Top of Data extracts
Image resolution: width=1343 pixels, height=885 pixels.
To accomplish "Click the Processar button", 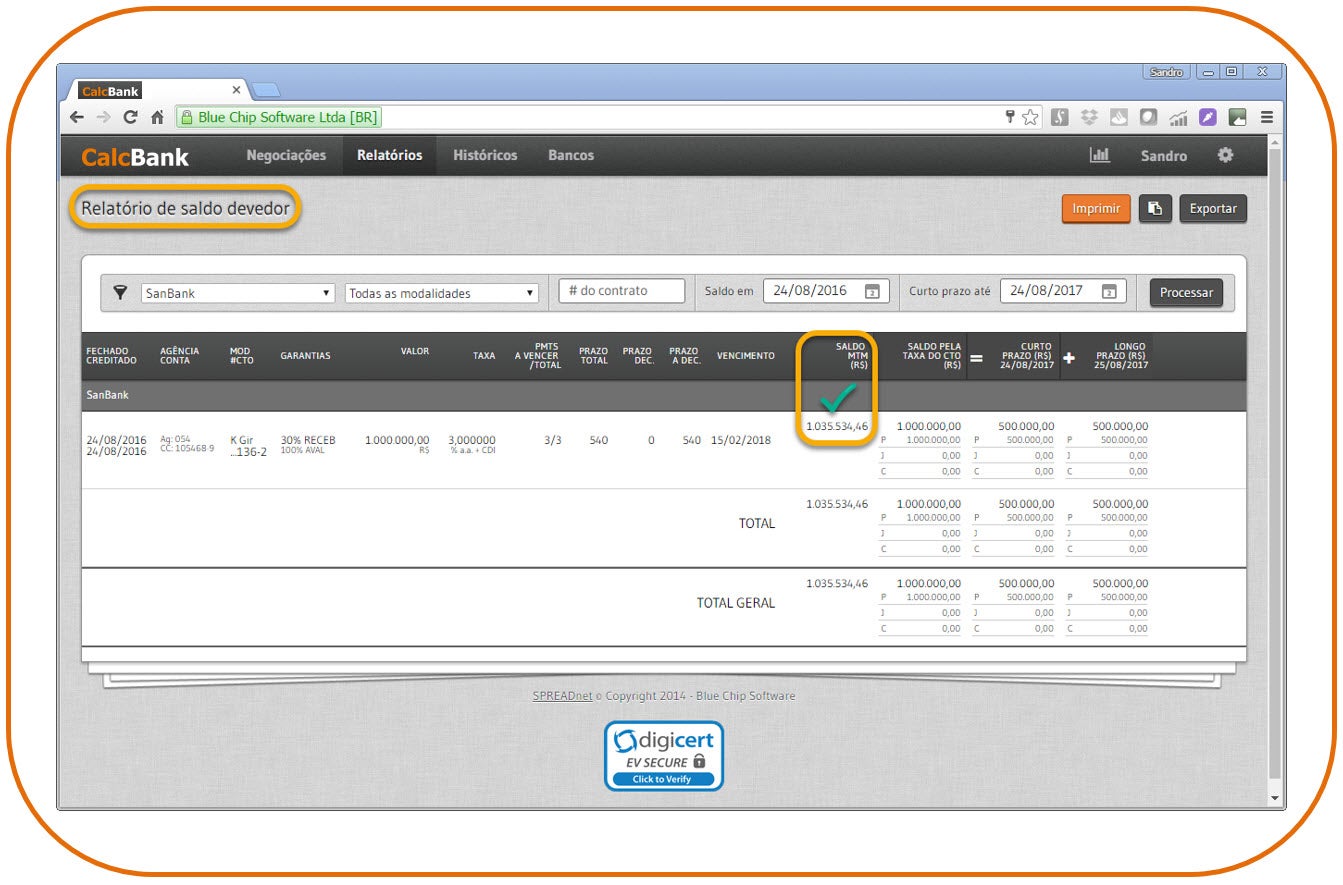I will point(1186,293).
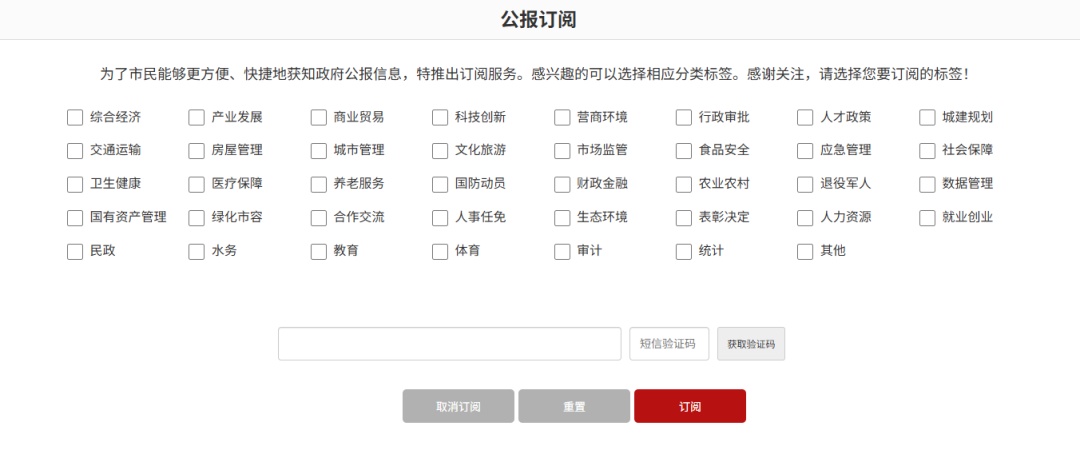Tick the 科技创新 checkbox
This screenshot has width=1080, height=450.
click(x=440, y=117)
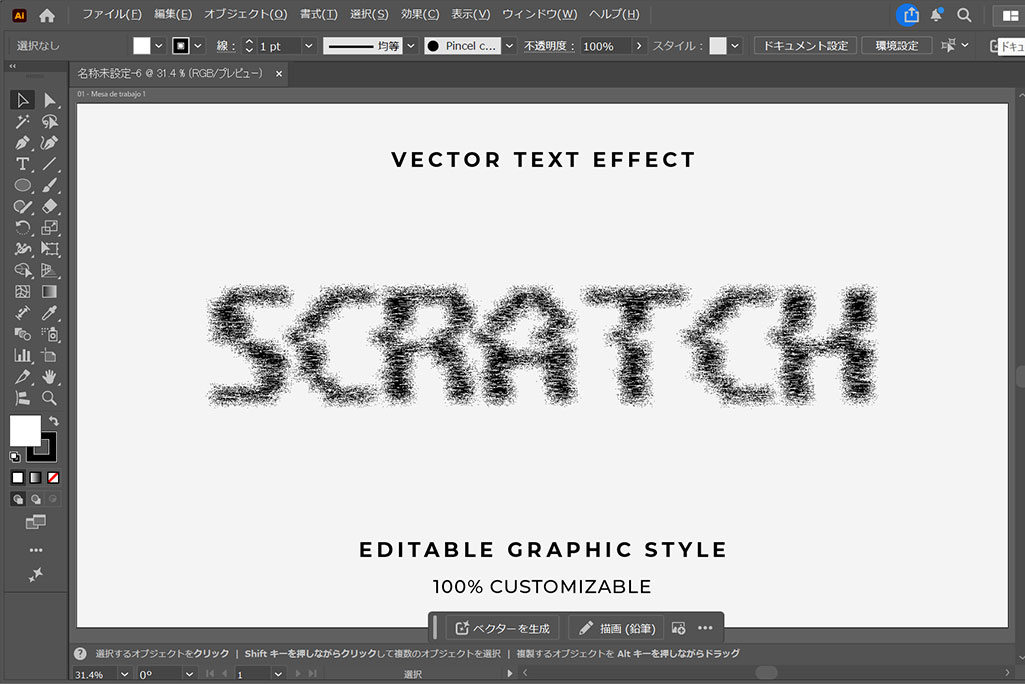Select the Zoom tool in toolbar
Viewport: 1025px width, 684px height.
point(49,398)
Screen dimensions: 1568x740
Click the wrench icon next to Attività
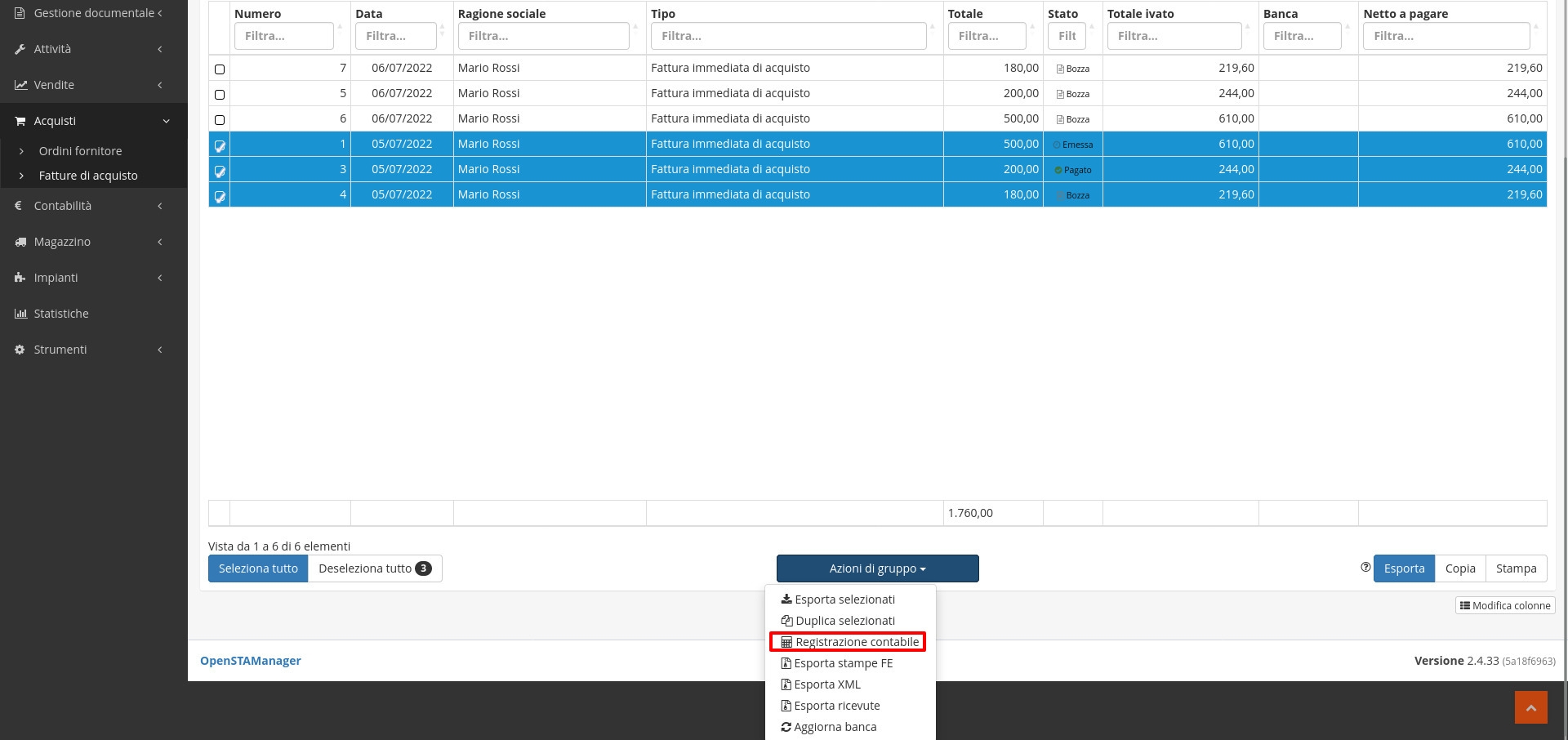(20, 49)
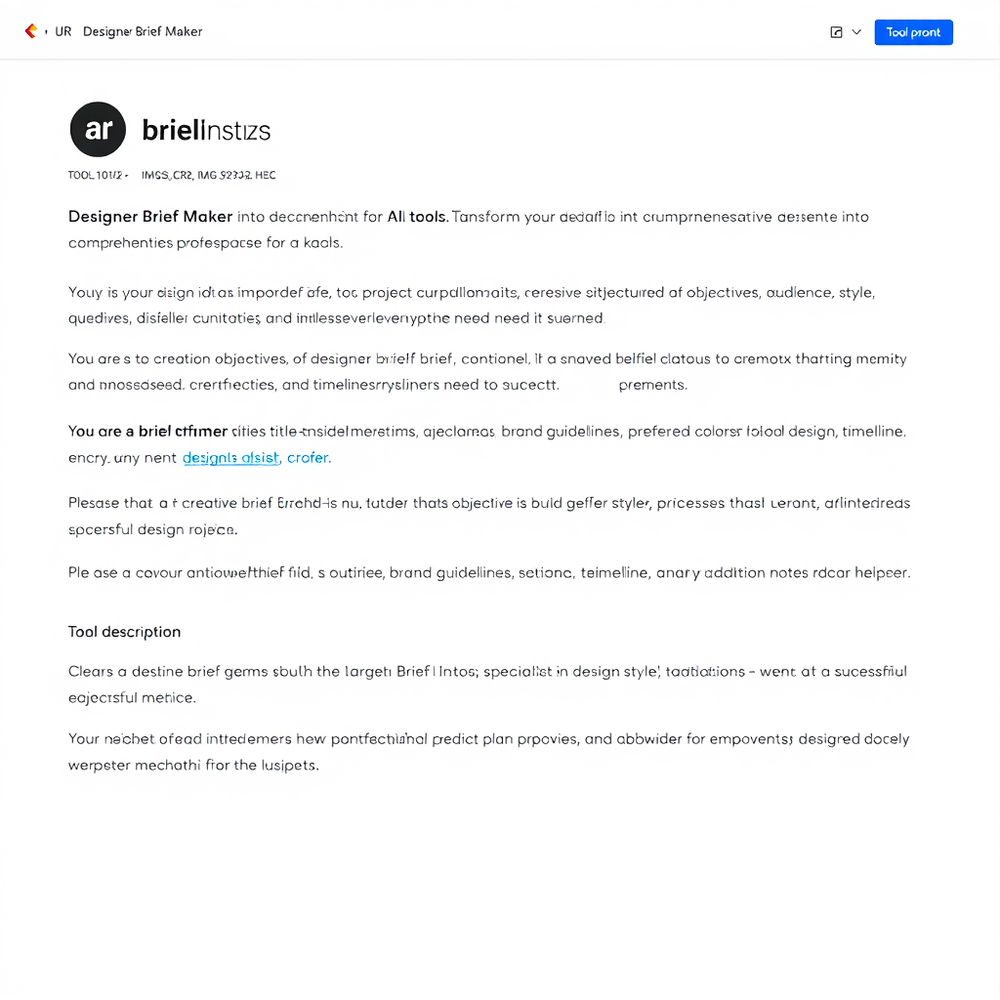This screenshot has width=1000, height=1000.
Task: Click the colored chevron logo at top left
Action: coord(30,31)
Bottom of Data extracts
Task details | Your reply should hold only the lines from the one that contains "Screen dimensions: 1568x740" through the last line of the records above, exact and complete, and no pictures.

Response to this exercise |
Screen dimensions: 1568x740
Click the wrench icon next to Attività
(20, 49)
This screenshot has width=1000, height=1000.
Task: Click the colored chevron logo at top left
Action: coord(30,31)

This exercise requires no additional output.